Conclusions Preoperative NT-proBNP was an independent predictor for early LVH regression after AVR in patients with isolated severe AS.

https://doi.org/10.1136/heartasia-2014-010593

Statistics from Altmetric.com

    Request Permissions

    If you wish to reuse any or all of this article please use the link below which will take you to the Copyright Clearance Center’s RightsLink service. You will be able to get a quick price and instant permission to reuse the content in many different ways.

    Introduction

    In aortic stenosis (AS), left ventricular (LV) pressure overload results in LV hypertrophy (LVH) accompanied by myocardial fibrosis.1 ,2 Subsequently, LVH and myocardial fibrosis cause LV diastolic dysfunction and symptoms in patients with AS before development of LV systolic dysfunction.3–6 Although regression of LVH and improvement of LV diastolic function may occur after aortic valve replacement (AVR), these reversible processes are frequently incomplete, and LVH or LV diastolic dysfunction can persist for several years after AVR in patients with severe AS.7–9 LVH regression has been reported to occur mostly within 1–2 years after AVR, and incomplete regression of LVH after AVR is associated with a poor long-term prognosis.7 ,10 ,11 However, the clinical characteristics which can predict complete regression (CR) of LVH after AVR have not yet been elucidated.

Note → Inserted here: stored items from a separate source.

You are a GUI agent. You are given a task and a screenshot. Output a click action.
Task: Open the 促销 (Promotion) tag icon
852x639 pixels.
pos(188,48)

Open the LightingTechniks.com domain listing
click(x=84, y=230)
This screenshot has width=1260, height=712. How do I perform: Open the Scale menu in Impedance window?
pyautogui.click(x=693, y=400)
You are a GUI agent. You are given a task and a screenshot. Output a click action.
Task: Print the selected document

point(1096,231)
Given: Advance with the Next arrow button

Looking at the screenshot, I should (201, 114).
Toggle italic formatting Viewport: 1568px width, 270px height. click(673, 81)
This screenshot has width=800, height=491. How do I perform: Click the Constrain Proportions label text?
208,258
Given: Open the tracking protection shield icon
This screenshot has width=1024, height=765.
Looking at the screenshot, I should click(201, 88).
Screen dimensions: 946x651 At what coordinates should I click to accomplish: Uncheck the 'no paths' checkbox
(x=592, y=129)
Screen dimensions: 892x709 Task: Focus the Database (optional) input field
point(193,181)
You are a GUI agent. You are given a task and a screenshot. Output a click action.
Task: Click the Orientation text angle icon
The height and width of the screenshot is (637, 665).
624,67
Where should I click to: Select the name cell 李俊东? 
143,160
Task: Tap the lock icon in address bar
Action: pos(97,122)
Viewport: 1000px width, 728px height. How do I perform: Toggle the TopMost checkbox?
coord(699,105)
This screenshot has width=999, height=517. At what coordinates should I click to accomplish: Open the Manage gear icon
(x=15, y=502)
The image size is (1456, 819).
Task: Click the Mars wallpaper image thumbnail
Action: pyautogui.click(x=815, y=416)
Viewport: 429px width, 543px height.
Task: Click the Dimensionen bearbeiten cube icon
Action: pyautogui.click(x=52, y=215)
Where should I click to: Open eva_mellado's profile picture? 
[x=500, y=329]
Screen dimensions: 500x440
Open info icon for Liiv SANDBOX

    Plasma N-terminal pro-B-type natriuretic peptide (NT-proBNP) was found to be related to the development of symptoms and the severity of stenosis, and to the degree of LVH in patients with AS.12–14 Like LVH, NT-proBNP values have been reported to decrease after AVR and to be closely related to the long-term prognosis of severe AS.15 ,16 The relation of preoperative NT-proBNP concentration with LVH regression after AVR, however, has not been fully evaluated. Therefore, we investigated which preoperative findings, including both NT-proBNP values and echocardiographic parameters, could predict early regression of LVH after AVR in patients with isolated severe AS.

    Methods

    Study population

    Study patients were recruited from the institutional electronic database of valvular heart disease. Two-hundred and thirty-one consecutive patients who underwent AVR due to severe AS (estimated aortic valve area (AVA) <1 cm2 or mean transvalvular pressure gradient >50 mm Hg) at Samsung Medical Center between January 2006 and December 2009 were eligible for inclusion in this study. Among these, 131 were excluded for the following reasons (figure 1): (1) ≥ moderate grade valvular dysfunction other than AS; (2) concomitant coronary artery disease (CAD) proven by coronary angiography with ≥50% stenosis before AVR, history of previous percutaneous coronary intervention, or previous coronary artery bypass grafting; (3) LV dysfunction with LV ejection fraction (LVEF) <50%; (4) atrial fibrillation; (5) a plasma creatinine value ≥2 mg/dL; (6) previous cardiac surgery; (7) patient–prosthesis mismatch (aortic valve area index (AVAI) <0.8 cm2/m2) or paravalvular leakage after AVR; (8) infective endocarditis; or (9) not having LVH on preoperative evaluation. LVH was defined as an LV mass index (LVMI) ≥102 g/m2 in men and ≥88 g/m2 in woman.17 Of the remaining 100 patients, 13 patients who had no midterm echocardiography were additionally excluded, leaving 87 patients. LVMI was calculated on a midterm follow-up echocardiographic evaluation performed between 6–18 months after AVR. Based on the presence of LVH on follow-up echocardiography, patients were classified into two groups: CR or non-CR of LVH. CR was defined as having an LVMI of less than the LVH criteria on the mid-term evaluation. Follow-up data of the study patients were obtained from direct interviews or telephone interviews, and mortality data from the national registry. This study was approved by the institutional review board of our institute, and informed consent was waived.

    Figure 1
    Figure 1

    Flow diagram of the study population showing the number of patients enrolled and excluded. AVR, aortic valve replacement, EF, ejection fraction; LVH, left ventricular hypertrophy.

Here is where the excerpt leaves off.